TEXT PROVIDED:
[Start]

To understand how we got here, you have to understand the relationship between capital markets—meaning the financial system—and businesses. From the creation of a unified national bond and banking system in the U.S. in the late 1790s to the early 1970s, finance took individual and corporate savings and funneled them into productive enterprises, creating new jobs, new wealth and, ultimately, economic growth. Of course, there were plenty of blips along the way (most memorably the speculation leading up to the Great Depression, which was later curbed by regulation). But for the most part, finance—which today includes everything from banks and hedge funds to mutual funds, insurance firms, trading houses and such—essentially served business. It was a vital organ but not, for the most part, the central one.

Over the past few decades, finance has turned away from this traditional role. Academic research shows that only a fraction of all the money washing around the financial markets these days actually makes it to Main Street businesses. “The intermediation of household savings for productive investment in the business sector—the textbook description of the financial sector—constitutes only a minor share of the business of banking today,” according to academics Oscar Jorda, Alan Taylor and Moritz Schularick, who’ve studied the issue in detail. By their estimates and others, around 15% of capital coming from financial institutions today is used to fund business investments, whereas it would have been the majority of what banks did earlier in the 20th century.

[End]

GIVEN MATERIAL:
[Start]

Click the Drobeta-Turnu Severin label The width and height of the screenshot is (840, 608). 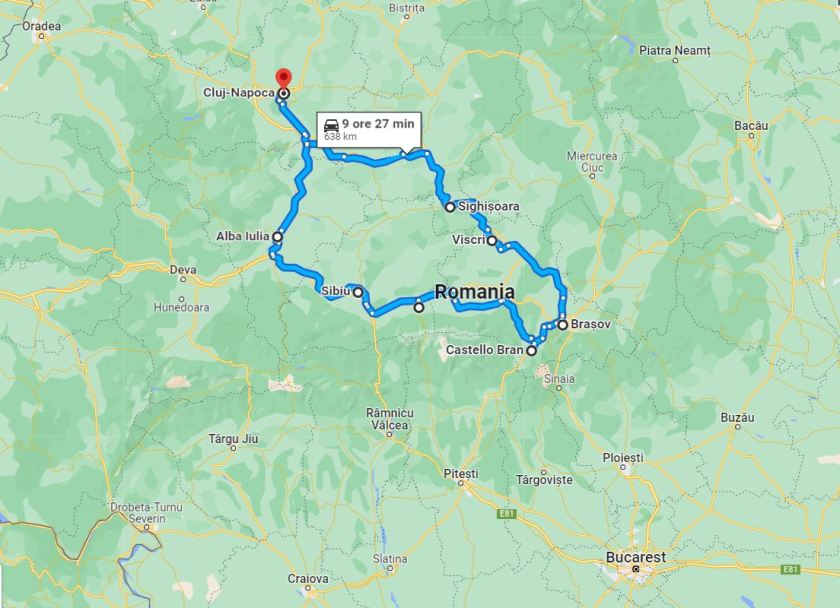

[End]

TO DO: Please restate the finance and business text from "Over the past" to "the 20th century.", switching "Main Street" to "local".

WRITTEN ANSWER:
Over the past few decades, finance has turned away from this traditional role. Academic research shows that only a fraction of all the money washing around the financial markets these days actually makes it to local businesses. “The intermediation of household savings for productive investment in the business sector—the textbook description of the financial sector—constitutes only a minor share of the business of banking today,” according to academics Oscar Jorda, Alan Taylor and Moritz Schularick, who’ve studied the issue in detail. By their estimates and others, around 15% of capital coming from financial institutions today is used to fund business investments, whereas it would have been the majority of what banks did earlier in the 20th century.